Kitchen Confidential is part memoir, part behind the scenes, and part guide book for aspiring chefs. Perhaps best described as a “What not to do.” for those in the industry. I worked in restaurants throughout my high school and college years, so I was able to identify with Anthony Bourdain’s account of life in a working kitchen. While I wasn’t plating up high end meals for well heeled New York City clientele, the accounts of work place shenanigans and debauchery certainly took me back to those days of battling through a dinner rush and then partying the night away. Speaking from experience – and I don’t have more than a percentage compared to Bourdain – the restaurant business can chew you up and spit you back out if you aren’t careful. Kitchen Confidential is a bitter love letter to the industry.

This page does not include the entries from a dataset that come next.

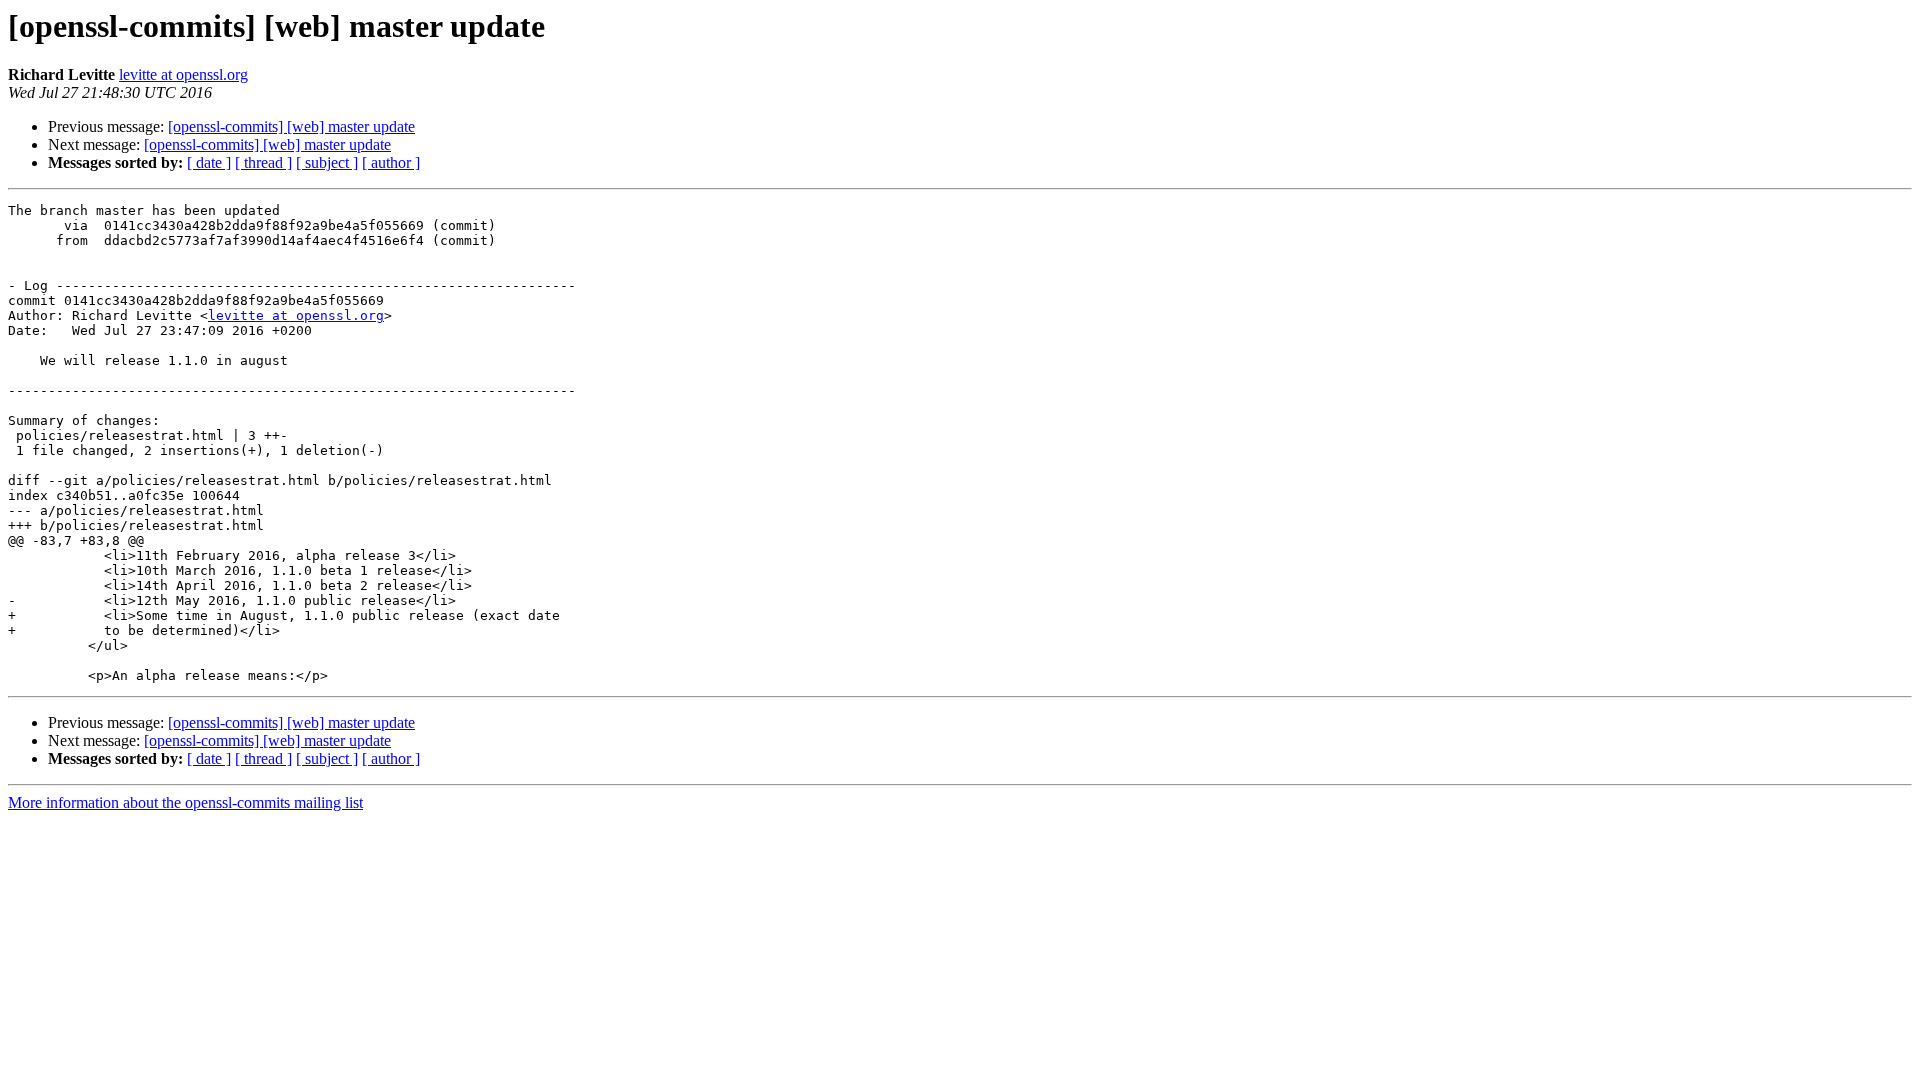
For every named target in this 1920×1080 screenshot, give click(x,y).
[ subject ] (327, 162)
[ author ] (391, 162)
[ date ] (209, 162)
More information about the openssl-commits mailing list (185, 802)
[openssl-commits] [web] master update (291, 126)
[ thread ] (263, 162)
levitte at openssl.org (183, 74)
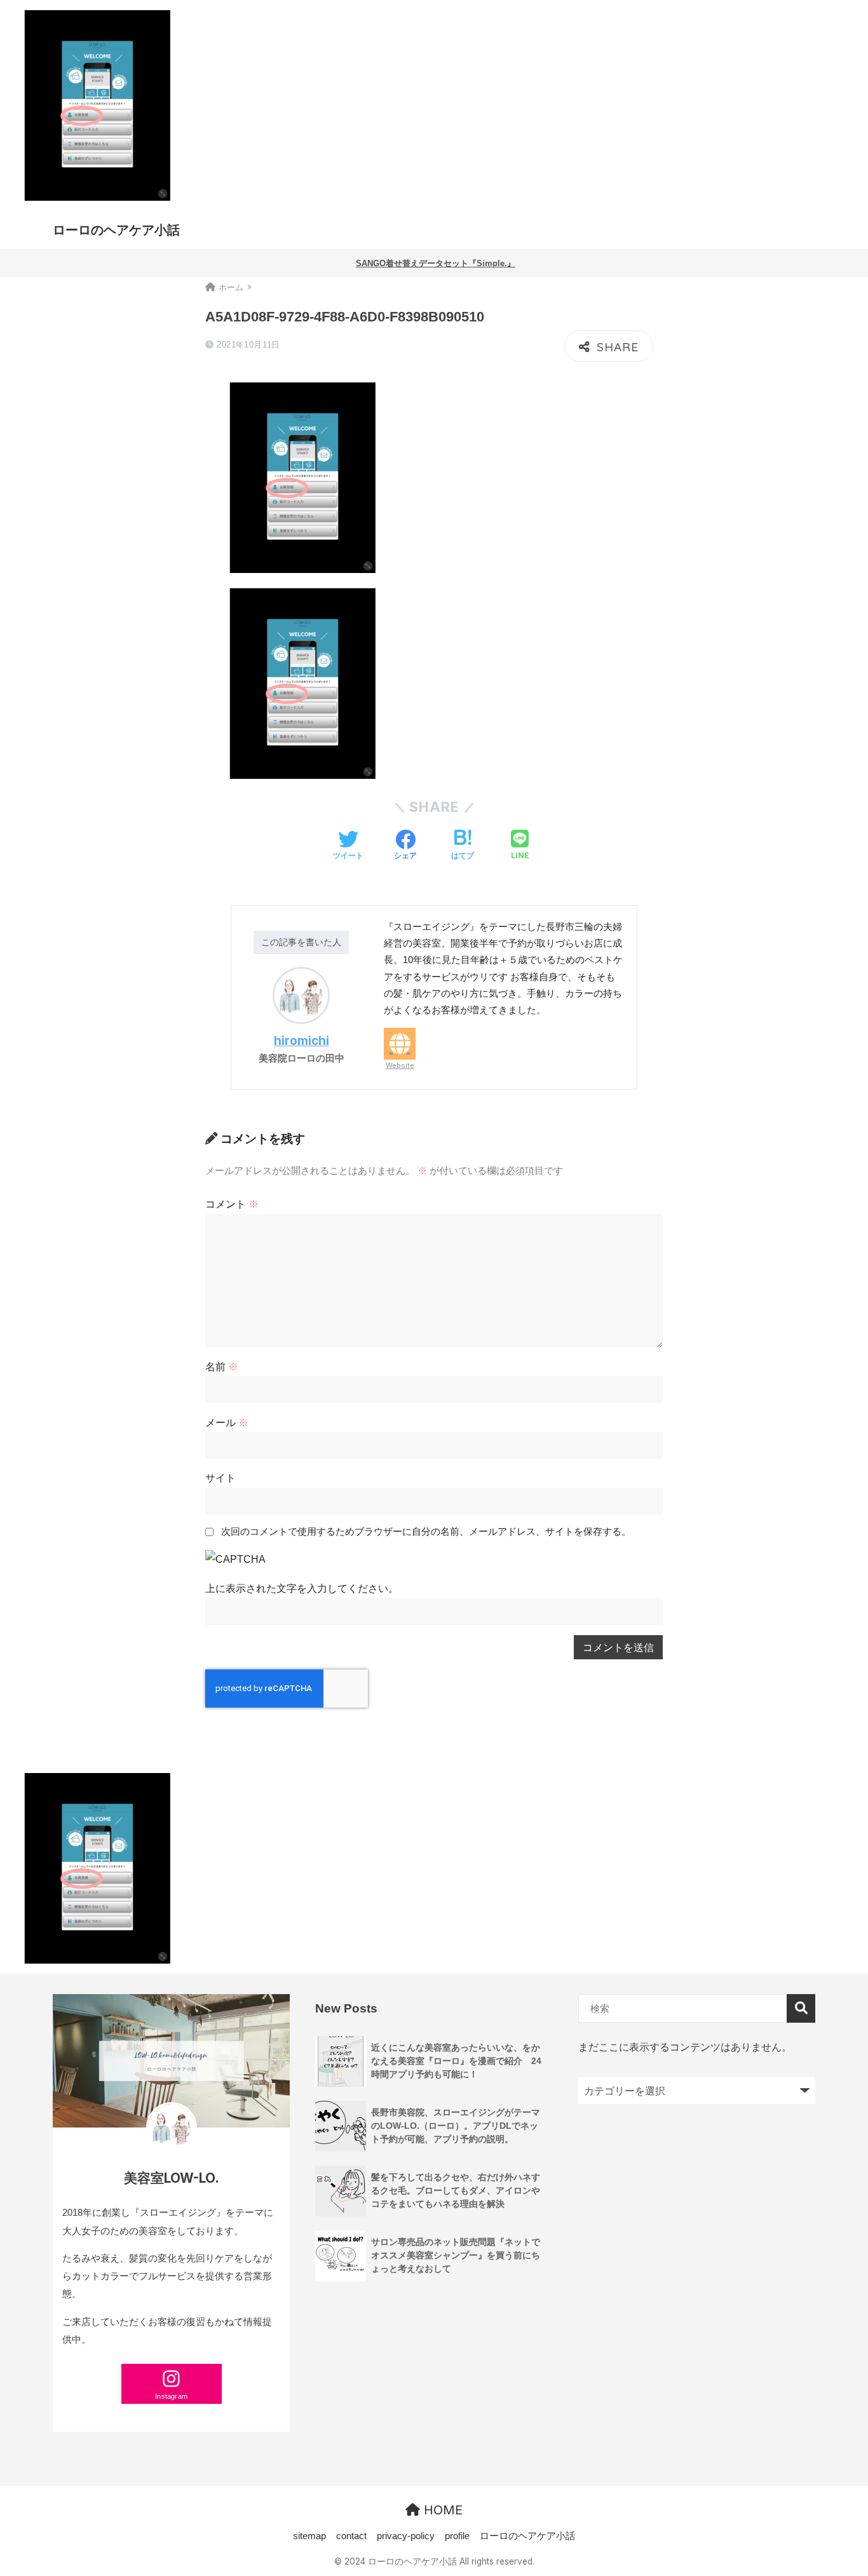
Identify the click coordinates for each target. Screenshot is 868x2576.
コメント (232, 1204)
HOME (441, 2510)
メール (226, 1422)
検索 (801, 2008)
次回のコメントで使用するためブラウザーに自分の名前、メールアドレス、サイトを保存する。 (426, 1532)
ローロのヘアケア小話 (116, 230)
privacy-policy (406, 2536)
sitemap (309, 2536)
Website (400, 1065)
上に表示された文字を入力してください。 (301, 1588)
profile (457, 2536)
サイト (220, 1477)
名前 (221, 1366)
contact (351, 2536)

Starting with a childhood visit to the home country in France and moving though restaurants in Provincetown, MA and New York City, Bourdain leaves little to the readers imagination in spelling out the kind of life a professional cook can expect to have. There are times that the book gets bogged down in the description of various dishes, but for the most part this is a lively ready that should serve as an eye opening examination to the reality of working in the restaurant industry. Of particular interest is a chapter detailing Bourdain’s Day in the Life, an essay that peels back any mystique you may have of a working chef and describes just how backbreaking managing a kitchen can be. Same are the chapters where Bourdain details the many, many shifty characters he has been friends with and employed over the years. The book is filled with accounts of drug use and excessive partying, but a great deal of the narrative takes place in the 70’s and 80’s so that’s pretty much to be expected.
I enjoyed the book and plan to read his most recent book on the subject, 2010’s Medium Raw as well.